Meditation on this truth may help conservatives contain their revulsion at their lousy choices. Obama, who has proven that he is a disaster for the country, got in in part because of conservatives who could not abide McCain.
Politics is a practical business. It is always about the lesser of evils, except when it is about the least of evils. It is not about being ideologically pure. It is about accomplishing something in a concrete situation in which holding out for the best is tantamount to acquiescing in the bad. Political choices are forced options in roughly William James' sense: he who abstains chooses willy-nilly. His not choosing the better amounts to a choice of the worse.
Michael Sullivan comments:
His not choosing the better amounts to a choice of the worse.
I've never been able to entirely accept this. When this topic comes up I frequently like to cite a favorite passage from the Republic with a different viewpoint:
Then there remains, Adeimantus, only a very small group who consort with philosophy in a way that's worthy of her . . . Now, the members of this small group have tasted how sweet and how blessed a possession philosophy is, and at the same time they've also seen the madness of the majority and realized, in a word, that hardly anyone acts sanely in public affairs and that there is no ally with whom they might go to the aid of justice and survive, that instead they'd perish before they could profit either their city or their friends and be useless to themselves and others, just like a man who has fallen among wild animals and is neither willing to join them in doing injustice nor sufficiently strong to oppose the general savagery alone. Taking all this into account, they lead a quiet life and do their own work. Thus, like someone who takes refuge under a little wall from a storm of dust or hail driven by the wind, the philosopher--seeing others filled with lawlessness--is satisfied if he can somehow lead his present life free from injustice and impious acts and depart from it with good hope, blameless and content.
--Republic (496a-497a)
BV responds:
Thanks for that beautiful quotation. I sympathize very strongly and I myself abstain from political action except for voting and blogging. But even when I blog my main concern is theoretical: I want to understand the political as such. For example, the statement supra that "Politics is a practical business" is a theoretical statement.
And I agree with Plato that if one has a contemplative nature, a theoretical bent, and loves truth above all, then it would be a mistake to waste one's talent in the insane arena of lies, hypocrisy, pettiness and all-round bullshit that we call politics.
But here's the thing: if one is threatened in one's very existence, one has to respond.

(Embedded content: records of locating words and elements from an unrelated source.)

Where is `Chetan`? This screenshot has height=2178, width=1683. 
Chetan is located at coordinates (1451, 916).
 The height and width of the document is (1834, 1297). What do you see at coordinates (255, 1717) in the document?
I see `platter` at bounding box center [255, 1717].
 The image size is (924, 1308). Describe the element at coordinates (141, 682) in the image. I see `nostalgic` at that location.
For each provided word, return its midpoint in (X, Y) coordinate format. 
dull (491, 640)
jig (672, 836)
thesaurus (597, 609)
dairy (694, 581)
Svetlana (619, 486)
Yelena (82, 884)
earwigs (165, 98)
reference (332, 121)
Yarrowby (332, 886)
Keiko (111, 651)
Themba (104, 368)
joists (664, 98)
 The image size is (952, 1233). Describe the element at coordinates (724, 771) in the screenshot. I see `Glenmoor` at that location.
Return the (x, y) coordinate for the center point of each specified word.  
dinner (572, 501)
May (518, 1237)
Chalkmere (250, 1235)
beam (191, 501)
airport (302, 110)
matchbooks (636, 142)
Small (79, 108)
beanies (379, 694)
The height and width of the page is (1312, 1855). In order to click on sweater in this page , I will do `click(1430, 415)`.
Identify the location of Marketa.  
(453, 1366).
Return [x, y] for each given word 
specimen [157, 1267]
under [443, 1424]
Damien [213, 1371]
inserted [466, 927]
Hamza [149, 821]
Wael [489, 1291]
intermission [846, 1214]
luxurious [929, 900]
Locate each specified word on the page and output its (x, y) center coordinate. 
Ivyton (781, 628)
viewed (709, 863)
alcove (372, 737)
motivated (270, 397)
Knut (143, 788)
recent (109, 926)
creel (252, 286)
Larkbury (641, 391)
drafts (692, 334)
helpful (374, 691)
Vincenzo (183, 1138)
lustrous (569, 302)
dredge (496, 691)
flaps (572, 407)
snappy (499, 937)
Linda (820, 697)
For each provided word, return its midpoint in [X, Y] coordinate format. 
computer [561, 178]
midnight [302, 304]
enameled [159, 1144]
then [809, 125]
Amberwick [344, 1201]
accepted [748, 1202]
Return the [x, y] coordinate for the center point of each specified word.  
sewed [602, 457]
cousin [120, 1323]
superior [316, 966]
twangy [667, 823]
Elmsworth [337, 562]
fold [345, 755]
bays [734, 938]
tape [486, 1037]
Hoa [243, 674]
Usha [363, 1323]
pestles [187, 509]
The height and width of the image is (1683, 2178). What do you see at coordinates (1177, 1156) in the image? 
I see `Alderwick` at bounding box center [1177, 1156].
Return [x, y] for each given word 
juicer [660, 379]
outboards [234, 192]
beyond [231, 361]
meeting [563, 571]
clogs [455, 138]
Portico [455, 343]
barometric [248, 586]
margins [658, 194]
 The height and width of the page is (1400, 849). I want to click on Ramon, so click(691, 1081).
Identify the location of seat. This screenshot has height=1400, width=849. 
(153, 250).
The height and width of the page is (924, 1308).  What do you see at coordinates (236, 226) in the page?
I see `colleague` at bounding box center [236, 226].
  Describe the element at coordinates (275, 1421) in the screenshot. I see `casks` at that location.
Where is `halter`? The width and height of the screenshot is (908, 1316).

If leftists take over the country, that cannot be good for you and me with our values. So at some point one has to get involved and do one's bit to beat back the opposition. How much and at what point are personal decisions.
One should also consider the passage in the Laws where Plato says something to the effect that when good men abstain from involvement in politics they end up being ruled by evil men.
And in the Apology, Socrates, faced with execution, does not flee Athens, giving the reason that he owes something to the State and its laws. Along these lines one might argue that staying informed, voting, and the like are minimal civic duties. After all, have we not greatly benefited from the political and social arrangements that we have enjoyed all our lives? Do we not owe something to our country? Are we not ingrates if we take for granted that we should have peace and security and prosperity while doing nothing to defend it and pass it on?I don't expect liberals to understand gratitude, but we are not liberals.